Johannes arbeitet das gesamte Jahr neben der Alterspension dazu. In den Monaten Jänner bis Juni verdient er monatlich 1.500 Euro. In diesem Zeitraum können pro Monat 1.250 Euro steuerfrei bleiben, die übrigen 250 Euro sind steuerpflichtig. Von Juli bis Dezember verdient er 1.000 Euro. In diesem Zeitraum ist der gesamte Zuverdienst steuerfrei. Im gesamten Jahr steht Johannes daher ein Aktivitätsfreibetrag von 6 x 1.250 Euro + 6 x 1.000 Euro = 13.500 Euro zu und die zu versteuernden Einkünfte betragen 6 x 250 Euro = 1.500 Euro.
Außerdem ist der Aktivitätsfreibetrag insgesamt mit der Höhe der Erwerbseinkünfte beschränkt. Es ist daher nicht möglich, mit einem nicht ausgeschöpften Aktivitätsfreibetrag andere nicht begünstigte Einkünfte (z. B. aus einer Vermietung oder die Pensionseinkünfte selbst) zu reduzieren.
Der Aktivitätsfreibetrag kann entweder im Nachhinein mit der Arbeitnehmer:innenveranlagung berücksichtigt werden oder bereits von dem:der Arbeitgeber:in in der Lohnverrechnung berücksichtigt werden. Dafür ist in der Lohnverrechnung ein Antrag auf Berücksichtigung und der Nachweis über das Erfüllen der Voraussetzungen abzugeben.

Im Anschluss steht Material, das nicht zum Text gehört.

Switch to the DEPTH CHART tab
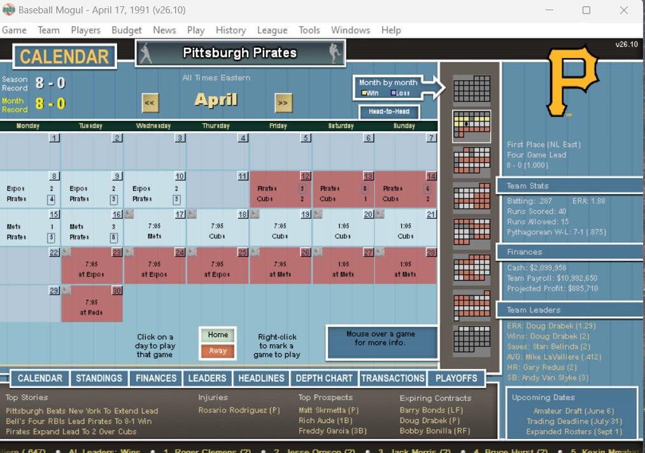Image resolution: width=645 pixels, height=453 pixels. [x=324, y=378]
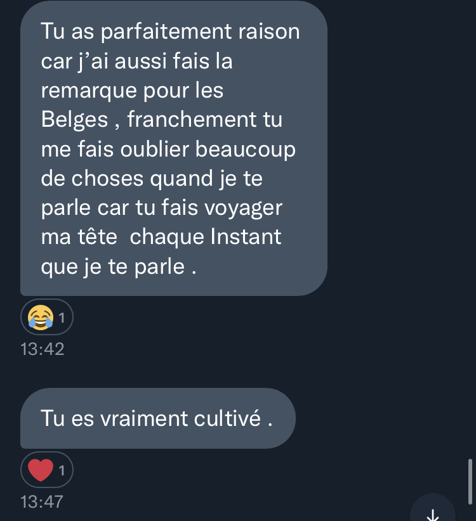
Task: Click the words 'parle car tu fais voyager'
Action: (162, 209)
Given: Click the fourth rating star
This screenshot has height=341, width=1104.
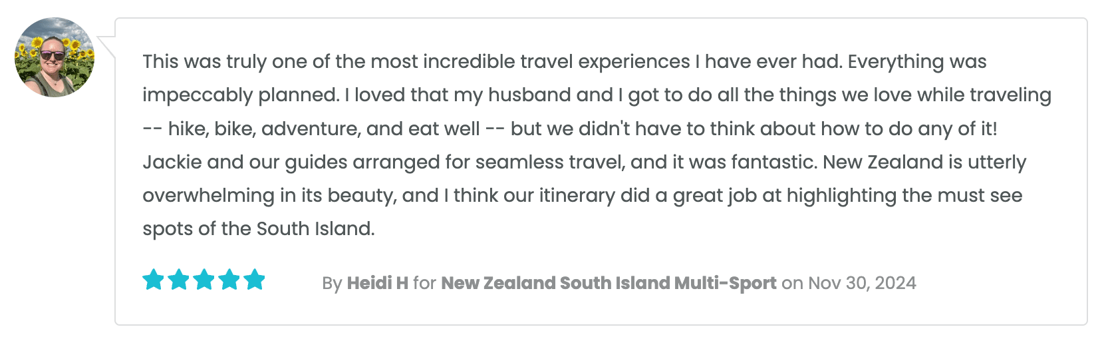Looking at the screenshot, I should tap(229, 280).
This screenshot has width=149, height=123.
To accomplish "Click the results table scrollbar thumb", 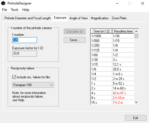I will tap(136, 36).
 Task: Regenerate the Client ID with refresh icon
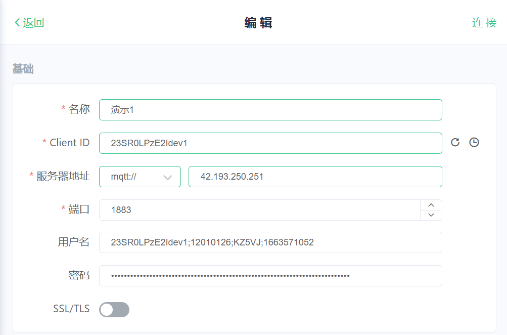[455, 143]
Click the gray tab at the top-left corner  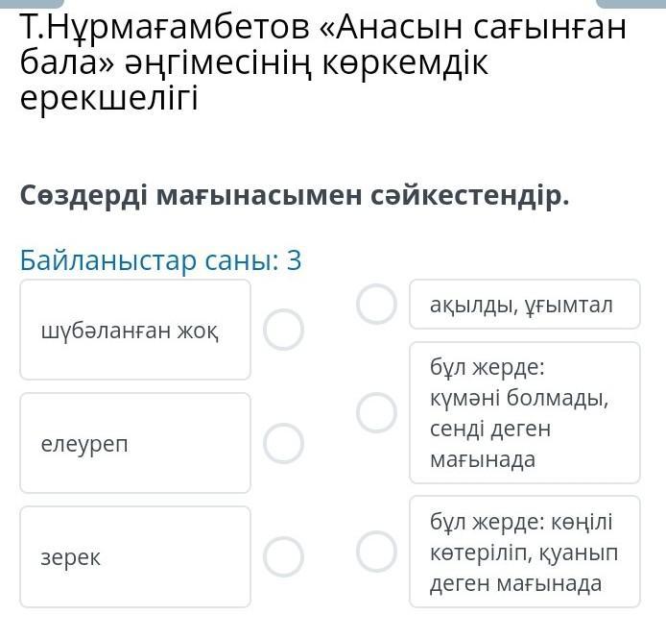pyautogui.click(x=32, y=4)
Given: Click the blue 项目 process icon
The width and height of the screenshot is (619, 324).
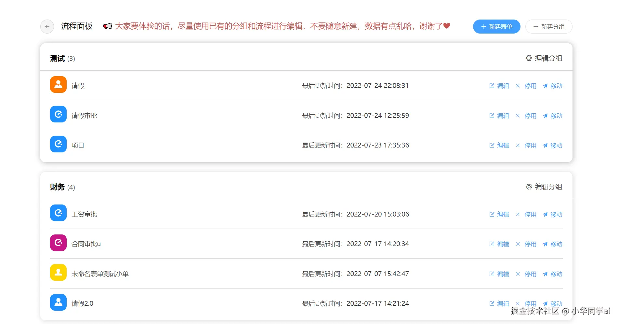Looking at the screenshot, I should pyautogui.click(x=58, y=144).
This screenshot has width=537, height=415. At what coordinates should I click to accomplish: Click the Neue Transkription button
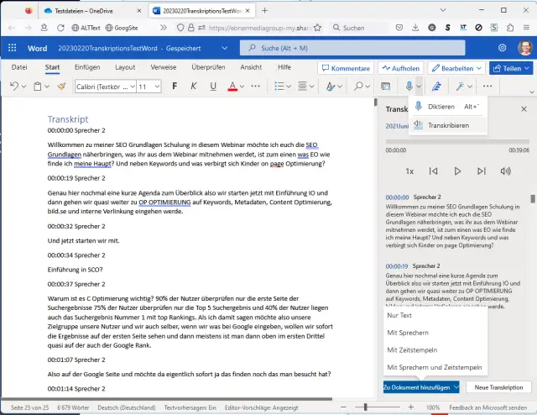point(498,387)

Bisher ist bei einem Zuverdienst zur Pension verpflichtend eine ANV beim Finanzamt einzureichen. Die verpflichtende Veranlagung entfällt jedoch beim Zuverdienst, wenn in keinem Monat der Zuverdienst über dem monatlichen Aktivitätsfreibetrag liegt. Lediglich wenn in einzelnen Monaten der Zuverdienst höher als 1.250 Euro ist oder andere steuerpflichtige, nicht vom Aktivitätsfreibetrag umfasste Bezüge, zufließen, ist weiterhin eine ANV verpflichtend. Eine Pflichtveranlagung liegt weiters vor, wenn der Aktivitätsfreibetrag in der Lohnverrechnung zu Unrecht oder in einem zu hohen Ausmaß berücksichtigt wurde.
Aufschieber:innen haben bislang keine Pflichtveranlagung. Das wird sich grundsätzlich nicht ändern. Nur wenn in der Lohnverrechnung der Aktivitätsfreibetrag zu Unrecht oder in einem zu hohen Ausmaß berücksichtigt wurde, ist bei diesen Personen die Veranlagung verpflichtend.
Allgemein gilt: wer zumindest einen Teil des Jahres Einkünfte aus einem Arbeitsverhältnis bezieht, hat Anspruch auf den Verkehrsabsetzbetrag und ggf auf den Zuschlag zum Verkehrsabsetzbetrag. Das gilt bislang auch bei Personen, die neben der Pension weiterarbeiten. Wer kein Arbeitsverhältnis hat, aber eine Pension bezieht, hat Anspruch auf den Pensionistenabsetzbetrag. Neu wird sein, dass in Zukunft der Verkehrsabsetzbetrag nur bei Aufschieber:innen berücksichtigt werden kann. Bei Zuverdienst zur Pension steht kein Verkehrsabsetzbetrag bzw. Zuschlag zum Verkehrsabsetzbetrag, sondern lediglich der Pensionistenabsetzbetrag zu.
Wer wenig verdient, erhält einen Teil der Sozialversicherungsbeiträge als Negativsteuer vom Finanzamt im Zuge der ANV zurück. Wer Anspruch auf den Verkehrsabsetzbetrag hat, erhält 55 % der SV-Beiträge, maximal 1.300 Euro als Gutschrift. Bei Anspruch auf den Pensionistenabsetzbetrag werden 80 % der SV-Beiträge, maximal 723 Euro rückerstattet.
Da ab Erreichen des Regelpensionsalters die Pensionsversicherungsbeiträge entfallen, reduziert sich generell der Anteil der rückerstattbaren Sozialversicherungsbeiträge. Bei Zuverdiener:innen ist zusätzlich zu beachten, dass nunmehr kein Verkehrsabsetzbetrag mehr zustehen soll und daher der Maximalbetrag der Negativsteuer auf 723 Euro reduziert wird.
Unabhängig vom Verkehrsabsetzbetrag und dem Aktivitätsfreibetrag, kann für das Arbeitsverhältnis weiterhin regulär das Pendlerpauschale und der Pendlereuro geltend gemacht werden, sofern die Voraussetzungen dafür erfüllt werden.